When a way of life has gone on unchanged for centuries, the idea that it might soon disappear seems unthinkable, but change is indeed coming to the village in Huo Meng’s elegiac drama, Living the Land (生息之地, shēngxī zhī dì). Set concretely in 1991, the economic reforms and impact of the One Child Policy are beginning to make themselves felt, while incoming mechanisation begins to destabilise the rural environment. Farmers will always have to work the land, one utters in exasperation as a local man employs a large American tractor he says is capable of doing the work of a hundred villagers, while other young men decide it’s time to go south and seek their fortunes in the factories of a new era.
Even so, the film opens with a literal digging up of the past. 10-year-old Chuang’s (Wang Shang) great aunt has died, and his uncle and grandfather want to exhume his great uncle from the makeshift grave he was placed in after getting on the wrong side of the authorities so they can be buried together. Villagers talk cryptically about those who didn’t make it through the Cultural Revolution and Great Leap Forward, but otherwise continue living their traditional lives in harmony with the landscape. The irony is that Chuang is a left behind child whose parents are working away in the city, but the reason he’s not with them is because he’s a secret. He’s their third child and they can’t afford to pay the fine for violating the One Child Policy while his father works for the government and would probably be fired if they found out.

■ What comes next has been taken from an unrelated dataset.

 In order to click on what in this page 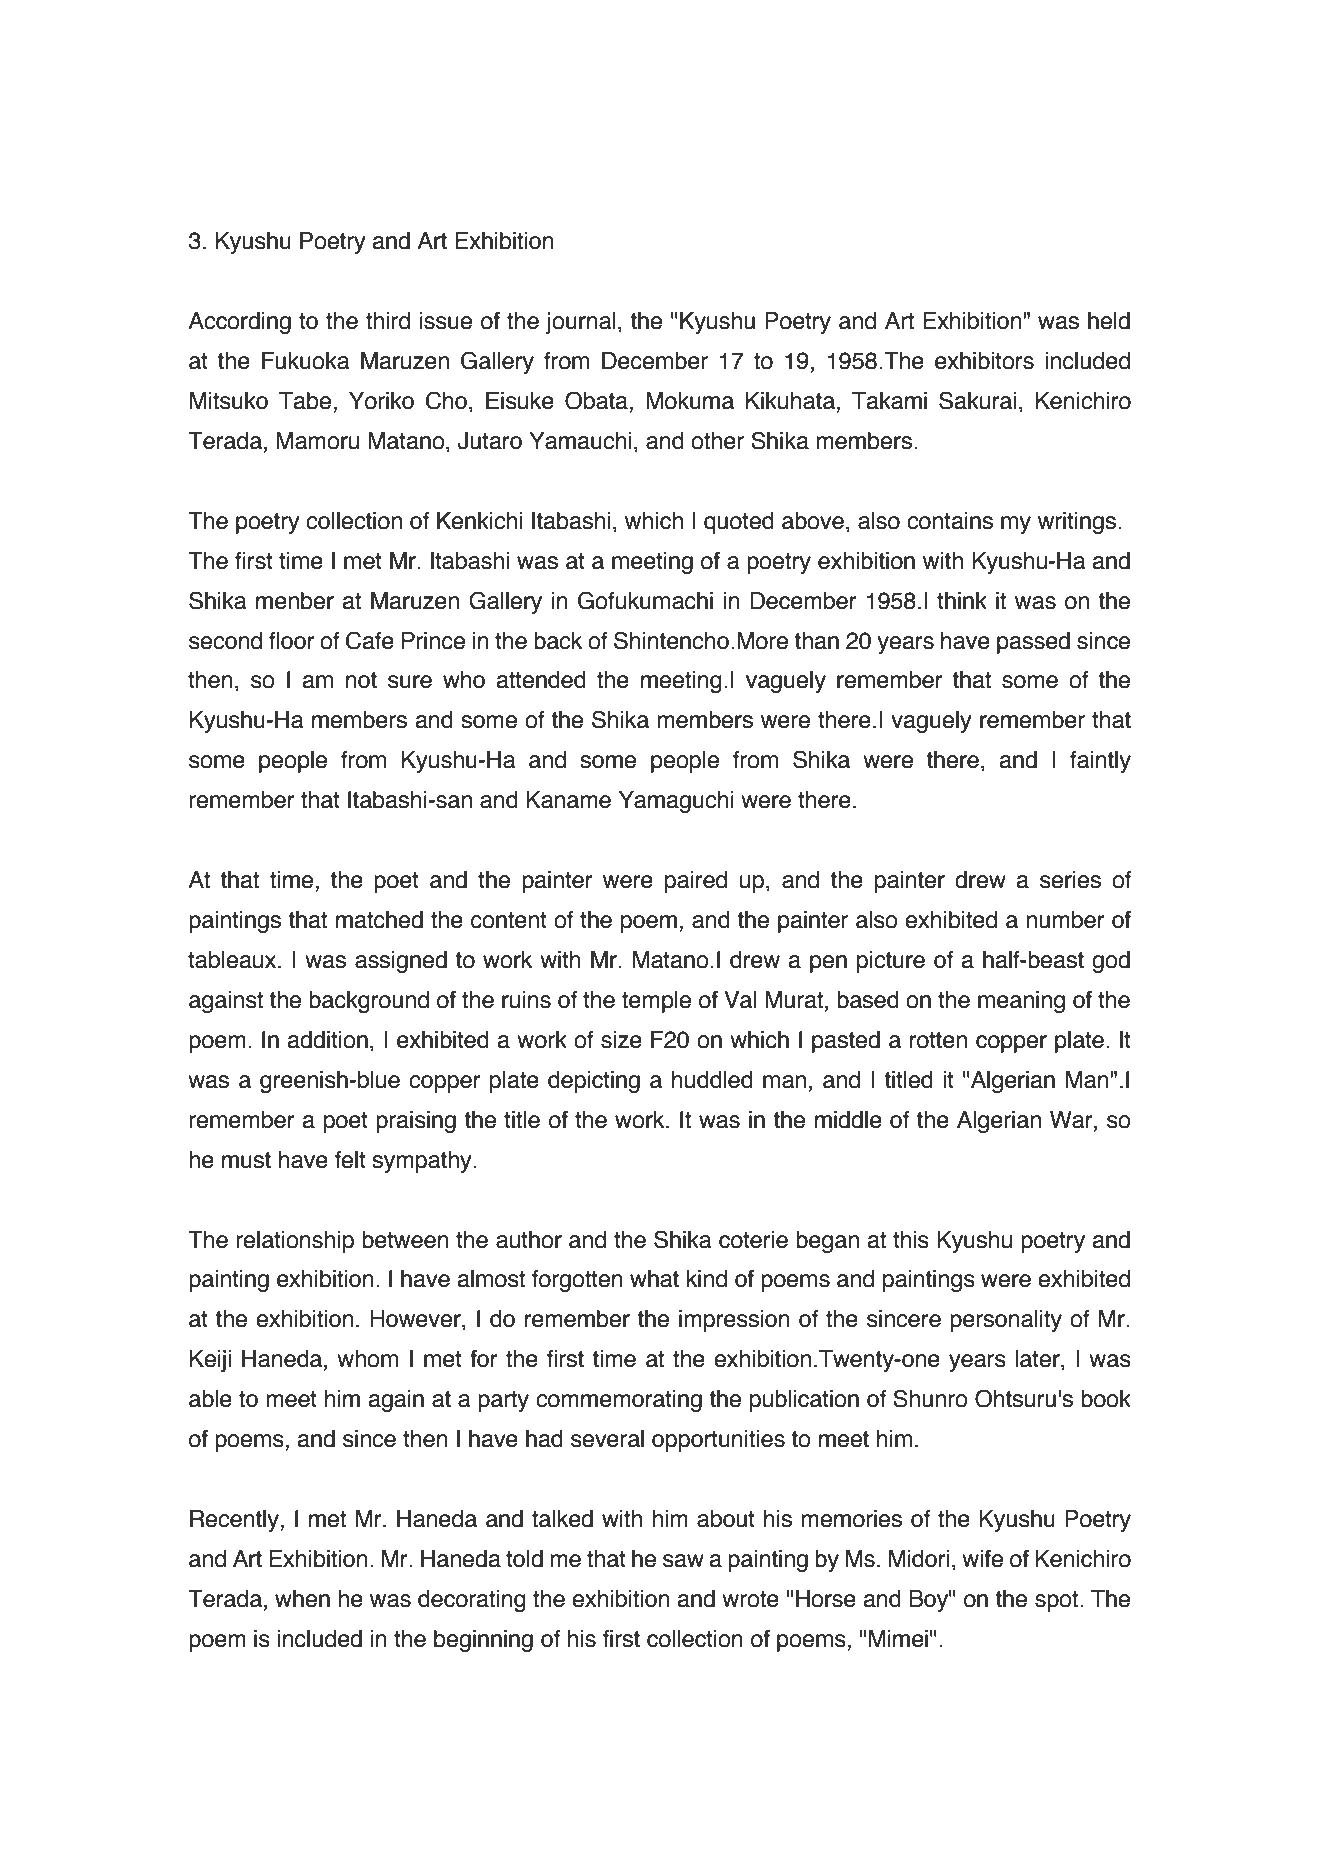, I will do `click(654, 1279)`.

And so, Chuang is living with his maternal grandparents while his siblings are with their parents. The fact he keeps wetting the bed at a comparatively late age is likely down to this sense of rootless anxiety. He doesn’t know if he should say this is his home village because he has a different surname to the people he’s living with. While his grandfather plots out burial spaces for the rest of the family, he leaves Chuang out, and when the boy asks why, he says he doesn’t belong here because his name isn’t Li. He’s mainly been cared for by his aunt, Xiuying (Zhang Yanrong) but she soon comes under pressure to marry, especially when a wealthy local man takes a liking to her and her tentative romance with the local school teacher falls flat when he too goes south without her.
Xiuying attends the regular pregnancy screenings on her aunt’s behalf to hide the fact that she is pregnant with an unauthorised third child, which is one way in which the village attempts to get around these restrictions imposed from outside which threaten their way of life and livelihoods. They need more children to help work the land, while they’re finding it increasingly difficult to make ends meet selling wheat and bricks. Half of their wheat crops are destroyed when oil prospectors arrive with some in the village excited about the prospect of any being found, believing they’ll all be rich or that factories will open offering new jobs so the young won’t leave the community. But the prospecting leads to tragic consequences and seems unlikely to prove rewarding for the locals.

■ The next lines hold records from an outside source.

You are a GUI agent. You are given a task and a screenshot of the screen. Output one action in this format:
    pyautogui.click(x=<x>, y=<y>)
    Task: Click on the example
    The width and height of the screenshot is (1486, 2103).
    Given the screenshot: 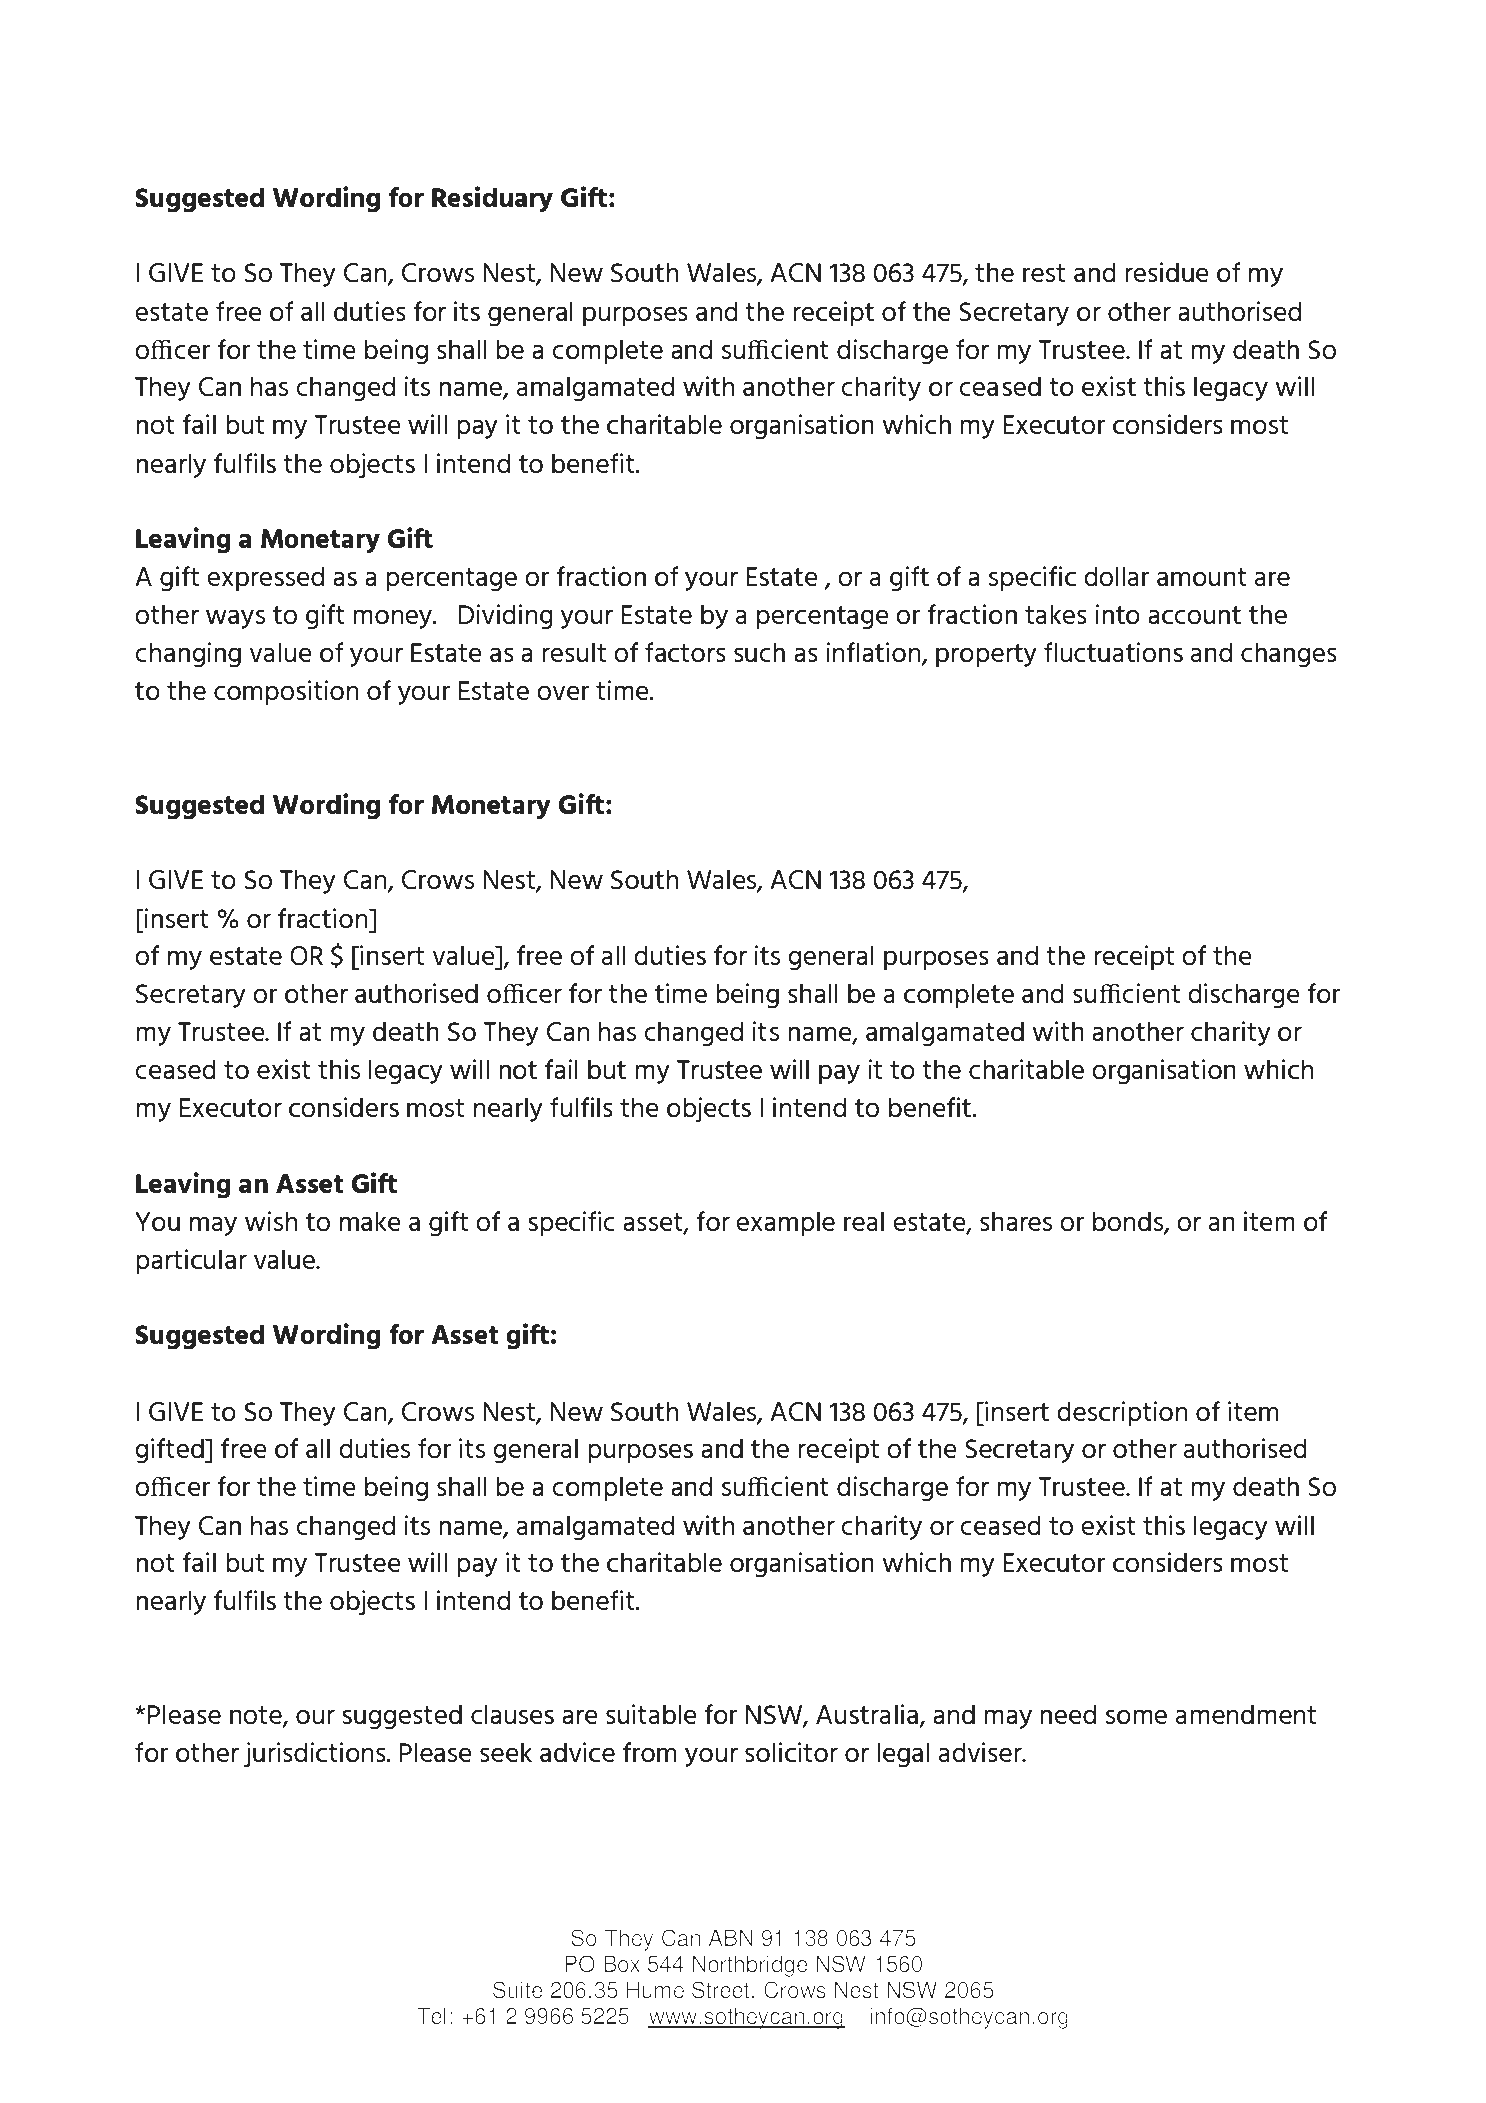 What is the action you would take?
    pyautogui.click(x=785, y=1224)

When Chuang’s great-grandmother is interviewed by the authorities, she tells them that she doesn’t actually have a name. Before her marriage, she was just “third sister” and after that someone’s wife, mother, grandmother. The authorities don’t like that, and someone suggests calling her “Mrs Li Wang”, but there are a few of those already so she ends up becoming “Third Mrs Li Wang”, which doesn’t seem like a tremendous improvement. The lives women are continually devalued in the traditional, patriarchal community in which they are still chiefly valued for the ability to give birth, which they now can’t do because of the One Child Policy. Xiuying is bullied into marrying a man she doesn’t like, and then is mistreated by him because she didn’t bleed on their wedding night so he doesn’t believe she was a virgin likely because of the rough treatment she received during the pregnancy exam when they suddenly began to suspect she wasn’t a married mother of two. Chuang gets left behind again as the village slowly depletes and mechanisation forever disrupts this very traditional way of life, though the elegiac music suggests that even those who went south didn’t fare all that much better in amid the economic instability of the 90s reforms which destroyed not only communities and ways of life our very relationship with the land itself.
Living the Land screens as part of this year’s San Diego Asian Film Festival.